I also wonder how was it working because these defines have different values.

The dual-port DMA used in 'F7 (and 'F2/'F4, and as “general-purpose” DMA1/DMA2 in 'H7) has in internal 16-byte (4 word) FIFO. If enabled, the DMA can read on the source port a different width data than write on destination port, the FIFO allows to rearrange (split or assemble) the data as needed. FIFO can be disabled (and that’s the default state, called by ST rather confusingly Direct mode, see the even more confusingly named DMA_SxFCR.DMDIS (Direct Mode Disable = FIFO enable) bit).

In the code in question, DMA is used to transfer from LVGL’s “assembly” buffer into the LCD controller’s framebuffer. Memory-to-memory (M2M) mode is used, which requires FIFO to be on, and that’s set appropriately. In M2M mode, implicitly, the Peripheral port is source, and Memory port is destination.

Now in Cube/HAL, the data width on each port are given by DMA_SxCR.MSIZE/DMA_SxCR.PSIZE filled from the init struct’s MemDataAlignment/PeriphDataAlignment fields (characteristically, the fields’ name is even more confusing, thanks to the obvious incompetence of Cube/HAL’s authors - even if datum size implicitly does imply required address alignment, as DMA is not designed to perform unaligned bus transfers, there’s no clue in the name as per data width).

So, if you set PSIZE to halfword and MSIZE to word, DMA will read from peripheral port halfwords (their number given by the NDTR setting), assemble them into words and write on the memory port. If NDTR is odd, the last word write will overwrite one halfword after the intended size.

So, the fix above indeed corrects that, and also allows the destination (the LTDC framebuffer) to reside on word-unaligned halfword-aligned addresses.

However, reading and writing halfwords takes twice as much time (not exactly as the process is complex and involves many variables inside and outside DMA) as reading and writing words, so in that sense it’s a pessimisation step; and, contrary, the PSIZE ought to be set to words.

Rationale is, that I’m yet to see a display which has resolution in either direction other than multiple of 8 or even (much) higher power of 2 There’s little to absolute no reason on the destination (Memory) side not to see other than word alignment and word size of the framebuffer. On the source (Peripheral) side, it’s the lvgl’s “assembly” buffer which is user-settable, but again, it’s not unreasonable to expect the user to set it word aligned and word-sized.

There’s no “absolutely perfect” solution in the real microcontroller world; there are always tradeoffs, and thinking is required.

2 eurocents


1 Like

Thanks for telling this.

What a “luck”. Anyway, in the current version for CubeIDE it’s fixed: https://github.com/lvgl/lv_port_stm32f746_disco/blob/master/hal_stm_lvgl/tft/tft.c#L428-L429

Actually, half-word aligned transfer can happen even if the buffer itself is alaigned.

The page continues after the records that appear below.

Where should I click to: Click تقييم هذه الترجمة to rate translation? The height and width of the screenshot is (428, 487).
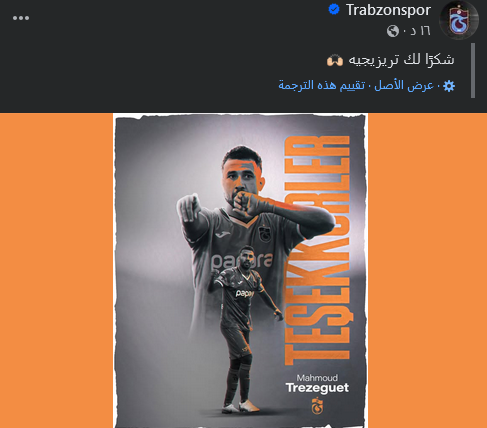tap(322, 86)
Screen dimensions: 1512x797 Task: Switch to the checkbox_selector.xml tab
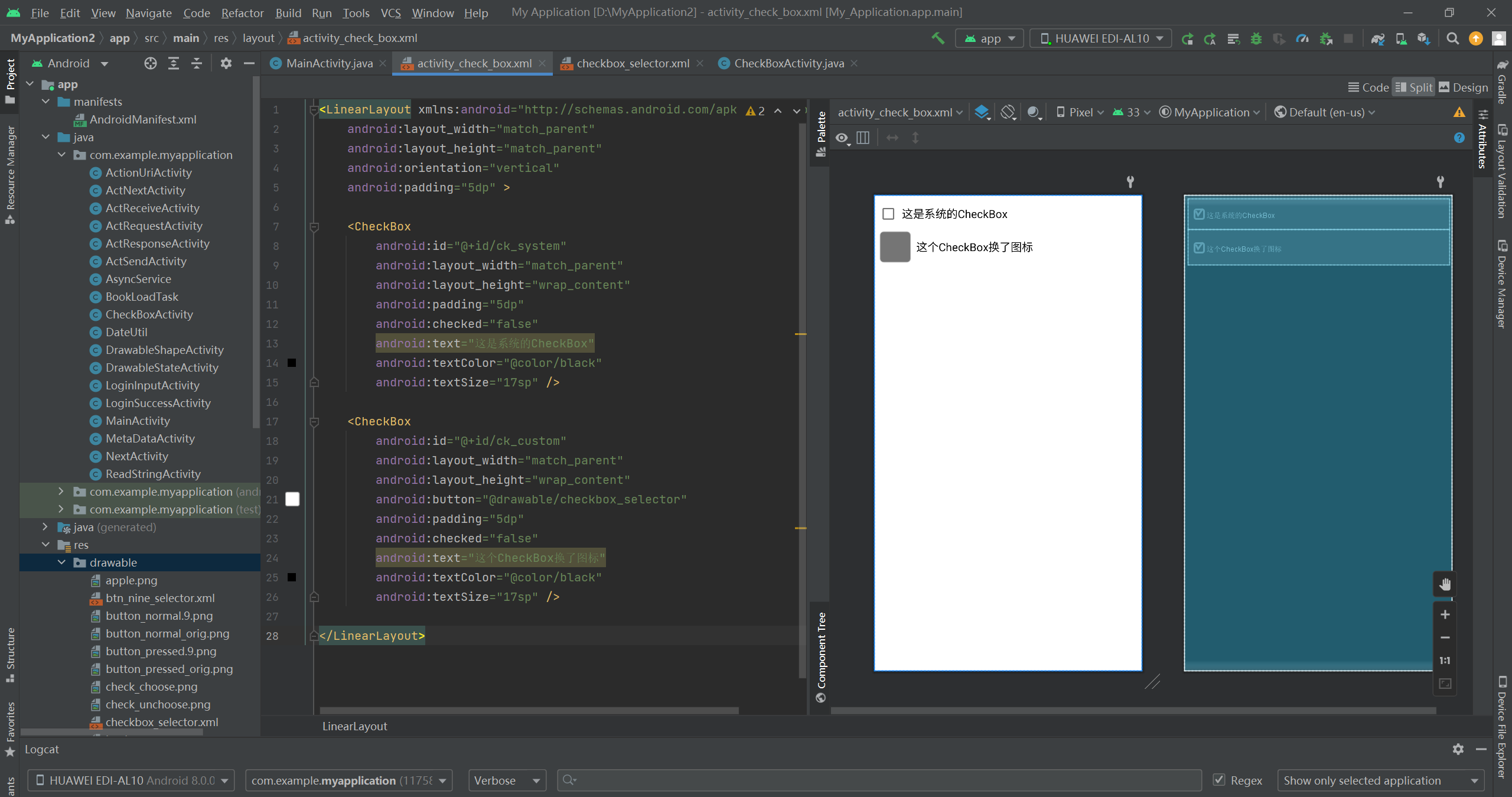632,63
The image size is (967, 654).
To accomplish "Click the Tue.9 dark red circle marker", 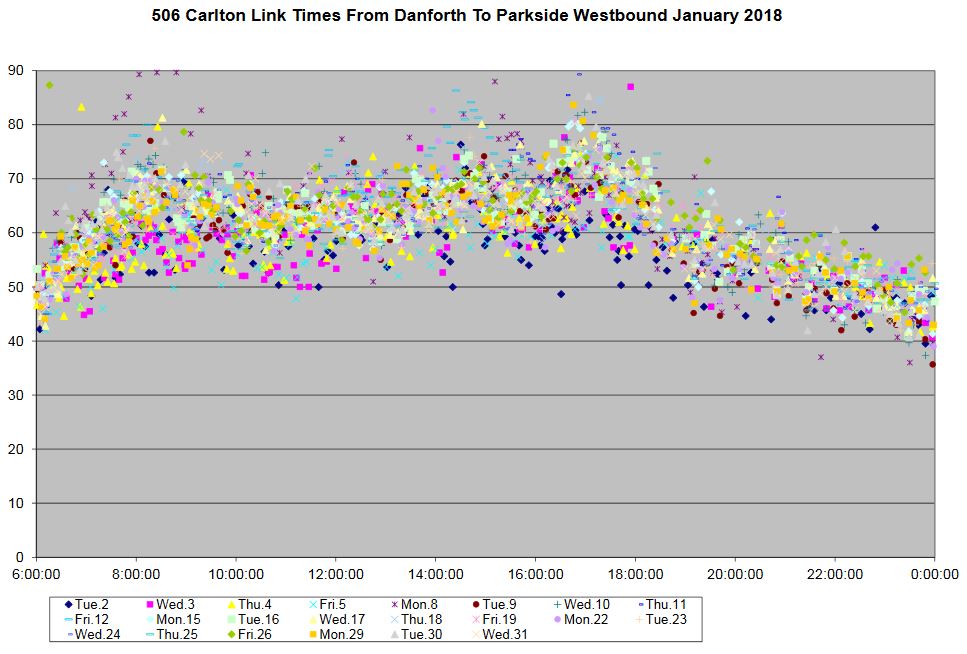I will [x=474, y=605].
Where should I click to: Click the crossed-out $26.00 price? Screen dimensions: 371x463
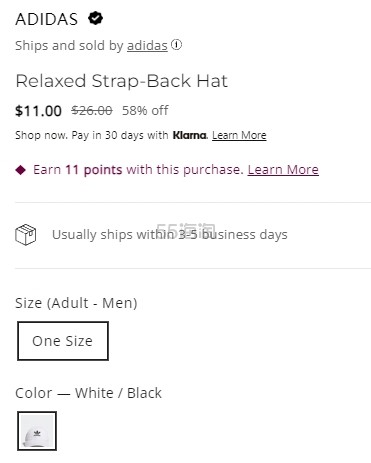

E.g. if the buffer’s address id 0x1000 and a 15x20 sized area is rendered. DMA transfers the first line into the framebuffer from 0x1000. After that the next line will begin at 0x100F (unaligned).

Besides the destination area could be unaligned too. E.g. when a button on (3;0) coordinate is redrawn. Even if the source buffer is aligned the destination address will be frame buffer + 3.

The first issue (aligned source address) could be solved by introducing the concept of stride in LVGL.
See the related conversation here: https://github.com/lvgl/lvgl/issues/1858

However, I’ve no idea for the destination buffer issue.

I see and stand corrected.

Introducing the concept of stride in LVGL.

Nice. I like things being optional…

IMO much of the “back-end” is platform-dependent thus moving target, and I don’t think there is an universally perfect solution for all possible cases.